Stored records
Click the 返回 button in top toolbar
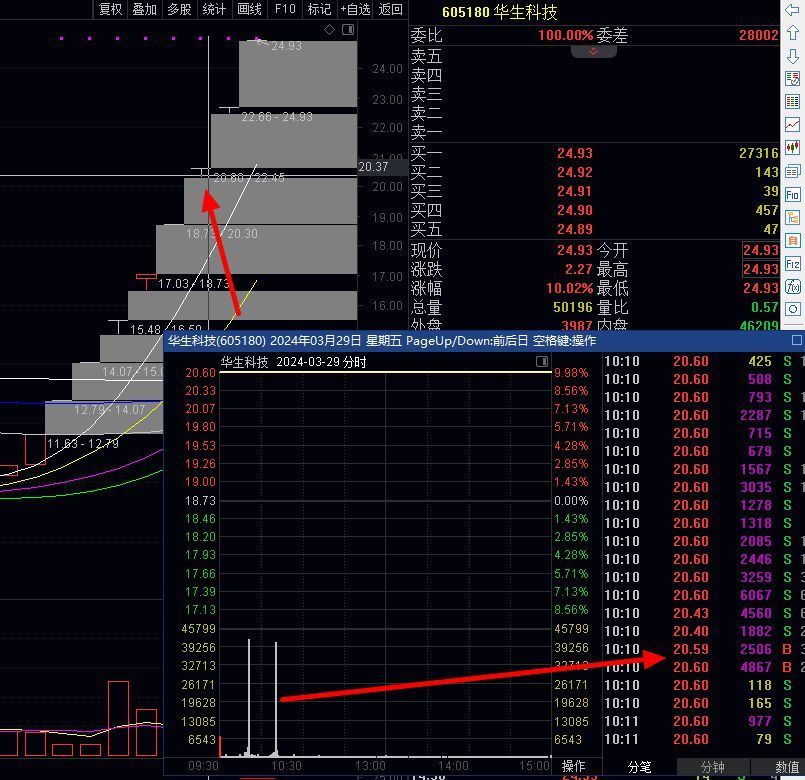The height and width of the screenshot is (780, 805). [x=391, y=9]
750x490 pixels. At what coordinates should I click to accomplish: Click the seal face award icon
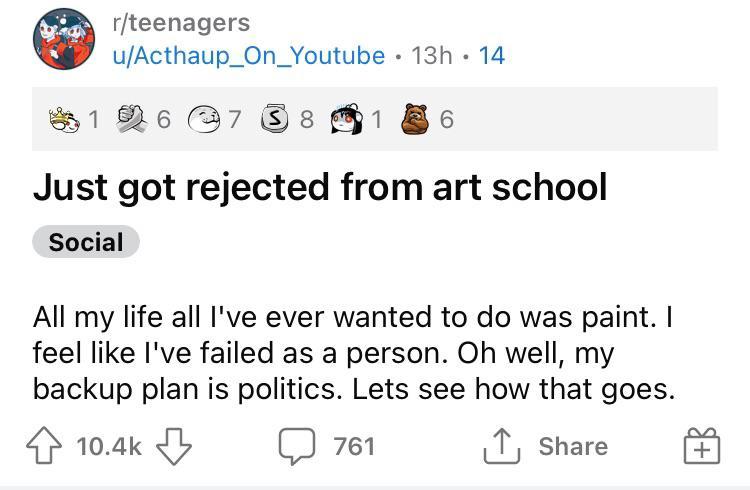pyautogui.click(x=205, y=120)
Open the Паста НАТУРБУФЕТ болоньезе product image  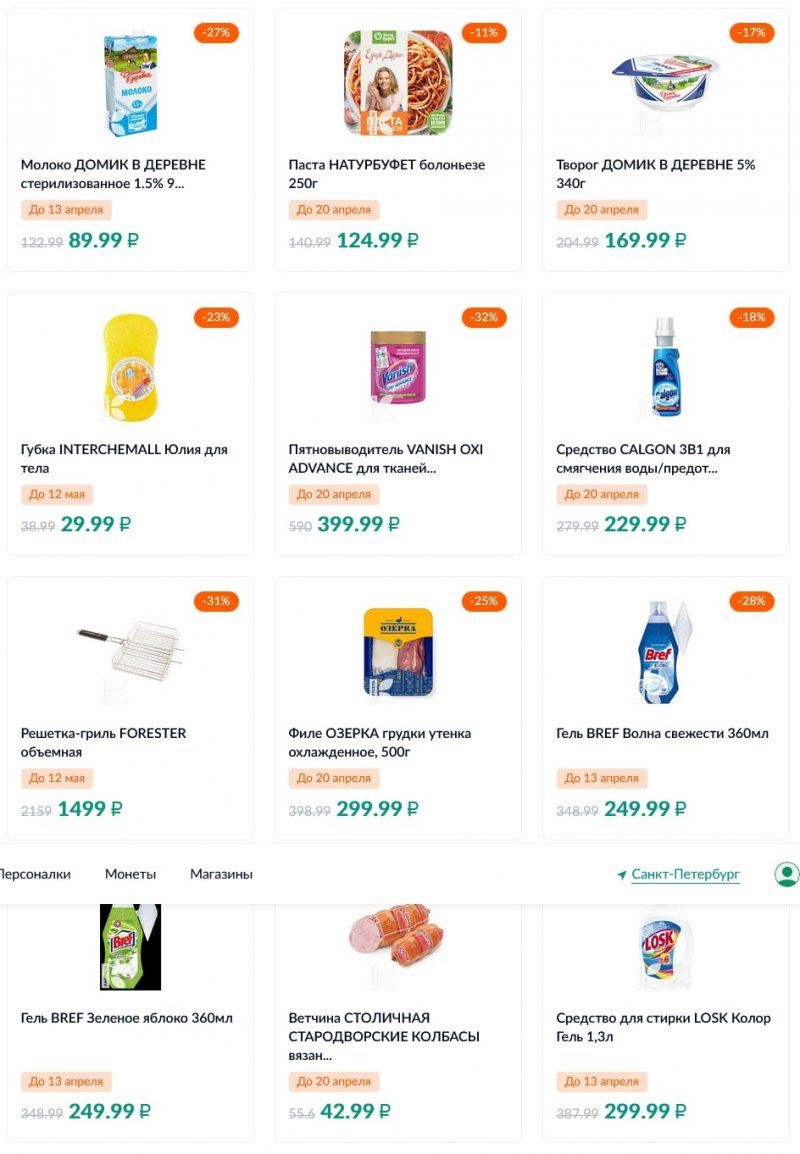(398, 82)
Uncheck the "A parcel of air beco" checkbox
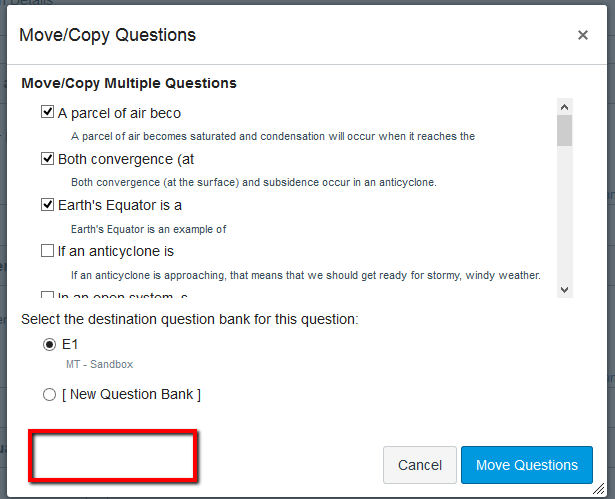The height and width of the screenshot is (499, 615). coord(47,112)
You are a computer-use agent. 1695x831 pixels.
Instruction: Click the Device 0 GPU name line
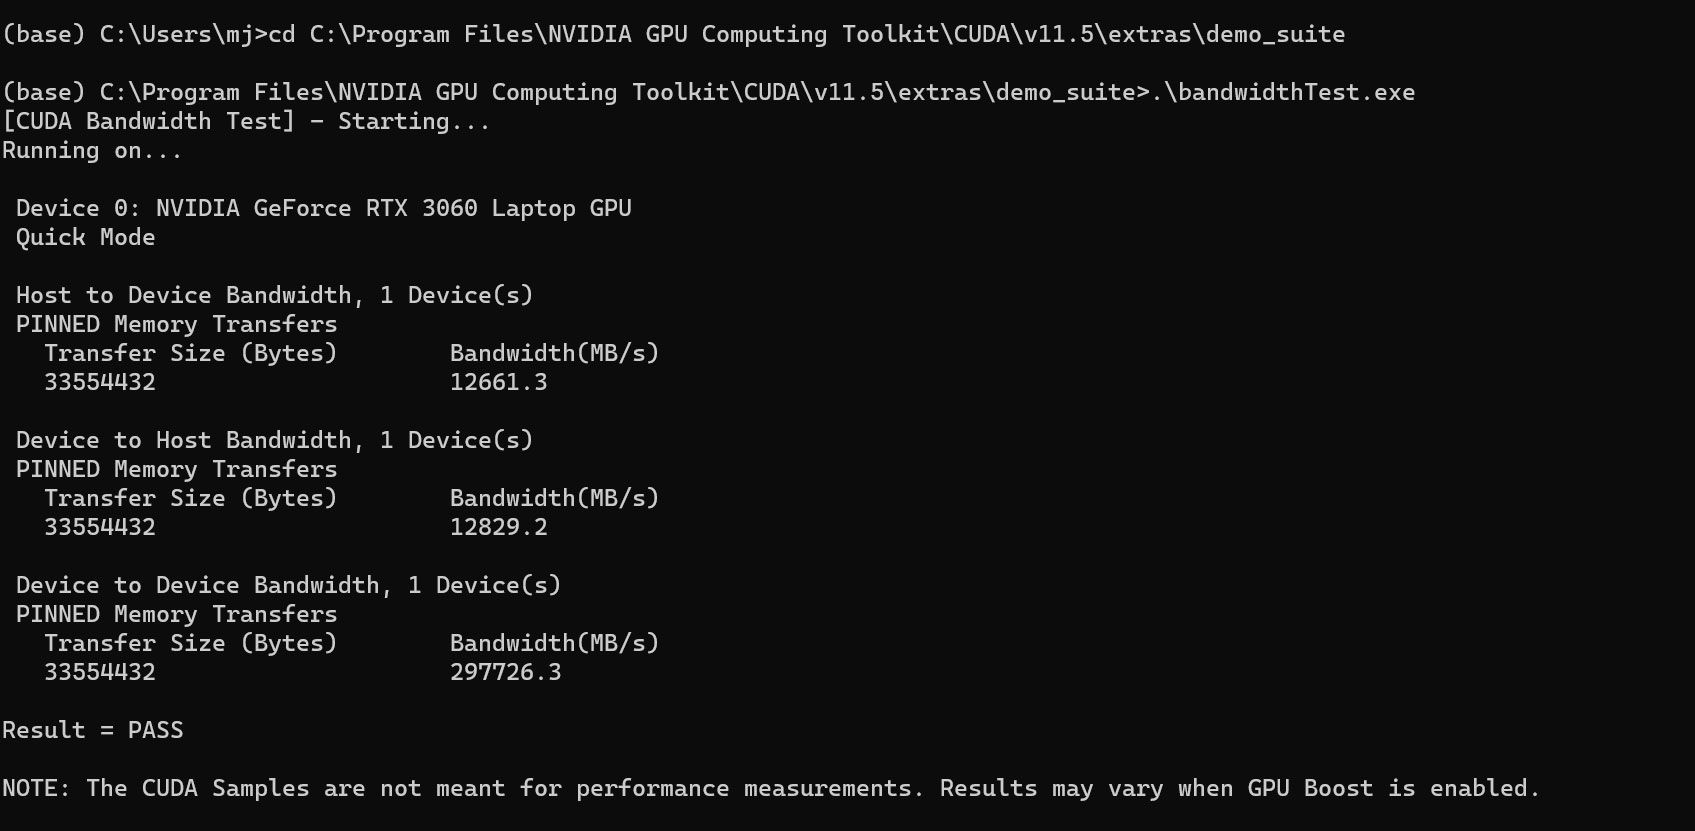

**Assignment**
Reproduce, exactly and with no pictures, the lines from the line containing "You are a computer-use" through the closing line of the data above, keeping both ends.

**Expected answer**
You are a computer-use agent. 1695x831 pixels.
Instruction: Click the Device 0 GPU name line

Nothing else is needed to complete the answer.